- Aim of the task
Each line with the word "will" must appear in the answer, copied from the records.

- Entries supplied

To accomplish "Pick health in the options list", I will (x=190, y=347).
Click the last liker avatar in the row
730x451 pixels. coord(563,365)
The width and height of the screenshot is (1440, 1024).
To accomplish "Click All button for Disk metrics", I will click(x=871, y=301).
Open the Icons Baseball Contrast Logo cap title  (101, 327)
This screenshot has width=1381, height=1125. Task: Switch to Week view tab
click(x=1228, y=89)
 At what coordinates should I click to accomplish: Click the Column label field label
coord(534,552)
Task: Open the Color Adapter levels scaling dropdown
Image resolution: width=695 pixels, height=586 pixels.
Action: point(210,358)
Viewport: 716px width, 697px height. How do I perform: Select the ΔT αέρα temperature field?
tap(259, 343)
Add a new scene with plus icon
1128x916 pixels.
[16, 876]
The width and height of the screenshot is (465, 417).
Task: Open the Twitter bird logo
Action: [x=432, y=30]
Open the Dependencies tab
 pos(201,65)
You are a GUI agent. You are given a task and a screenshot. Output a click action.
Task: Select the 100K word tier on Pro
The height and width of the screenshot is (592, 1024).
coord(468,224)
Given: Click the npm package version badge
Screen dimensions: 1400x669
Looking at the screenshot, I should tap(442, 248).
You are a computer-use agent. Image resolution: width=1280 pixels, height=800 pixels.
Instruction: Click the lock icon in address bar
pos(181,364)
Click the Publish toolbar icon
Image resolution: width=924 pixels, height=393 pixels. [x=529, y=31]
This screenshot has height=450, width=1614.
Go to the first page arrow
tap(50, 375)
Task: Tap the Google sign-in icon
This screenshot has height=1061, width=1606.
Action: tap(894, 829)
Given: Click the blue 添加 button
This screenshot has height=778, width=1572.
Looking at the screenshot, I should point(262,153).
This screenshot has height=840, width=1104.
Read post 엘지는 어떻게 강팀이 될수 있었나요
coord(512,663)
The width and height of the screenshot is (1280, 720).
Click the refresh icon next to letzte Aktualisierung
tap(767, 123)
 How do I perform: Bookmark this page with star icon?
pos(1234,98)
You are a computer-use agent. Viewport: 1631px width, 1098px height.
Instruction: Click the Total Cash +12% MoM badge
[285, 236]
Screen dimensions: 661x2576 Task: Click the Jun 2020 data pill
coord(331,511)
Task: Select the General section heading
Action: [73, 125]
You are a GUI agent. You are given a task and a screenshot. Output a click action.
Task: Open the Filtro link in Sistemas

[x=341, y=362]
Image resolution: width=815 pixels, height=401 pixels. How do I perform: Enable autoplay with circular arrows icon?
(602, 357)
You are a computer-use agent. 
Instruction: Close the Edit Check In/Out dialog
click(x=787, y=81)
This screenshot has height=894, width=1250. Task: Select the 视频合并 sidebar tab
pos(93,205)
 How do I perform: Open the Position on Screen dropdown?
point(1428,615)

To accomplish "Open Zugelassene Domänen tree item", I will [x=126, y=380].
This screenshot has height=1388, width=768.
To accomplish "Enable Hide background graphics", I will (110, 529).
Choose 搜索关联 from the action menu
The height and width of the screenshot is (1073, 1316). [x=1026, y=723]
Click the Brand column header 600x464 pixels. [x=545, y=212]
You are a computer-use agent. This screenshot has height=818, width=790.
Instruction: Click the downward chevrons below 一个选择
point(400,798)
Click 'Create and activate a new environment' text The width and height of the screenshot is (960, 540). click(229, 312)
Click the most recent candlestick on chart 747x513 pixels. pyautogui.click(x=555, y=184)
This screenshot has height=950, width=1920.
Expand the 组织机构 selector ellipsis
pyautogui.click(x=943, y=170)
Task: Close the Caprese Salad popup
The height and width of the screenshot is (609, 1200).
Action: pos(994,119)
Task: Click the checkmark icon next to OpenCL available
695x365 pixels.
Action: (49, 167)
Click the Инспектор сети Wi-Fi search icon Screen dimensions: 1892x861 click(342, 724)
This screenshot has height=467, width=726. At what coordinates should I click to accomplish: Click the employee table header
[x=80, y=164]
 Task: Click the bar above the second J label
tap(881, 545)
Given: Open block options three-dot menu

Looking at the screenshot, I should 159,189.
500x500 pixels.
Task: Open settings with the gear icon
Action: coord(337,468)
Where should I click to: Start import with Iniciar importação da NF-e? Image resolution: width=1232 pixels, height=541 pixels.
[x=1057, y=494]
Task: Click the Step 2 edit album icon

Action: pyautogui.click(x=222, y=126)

- Task result
To accomplish "Pick health in the options list", I will (x=190, y=347).
To accomplish "Click All button for Disk metrics", I will click(x=871, y=301).
To accomplish "Open Zugelassene Domänen tree item", I will [x=126, y=380].
To accomplish "Enable Hide background graphics", I will (110, 529).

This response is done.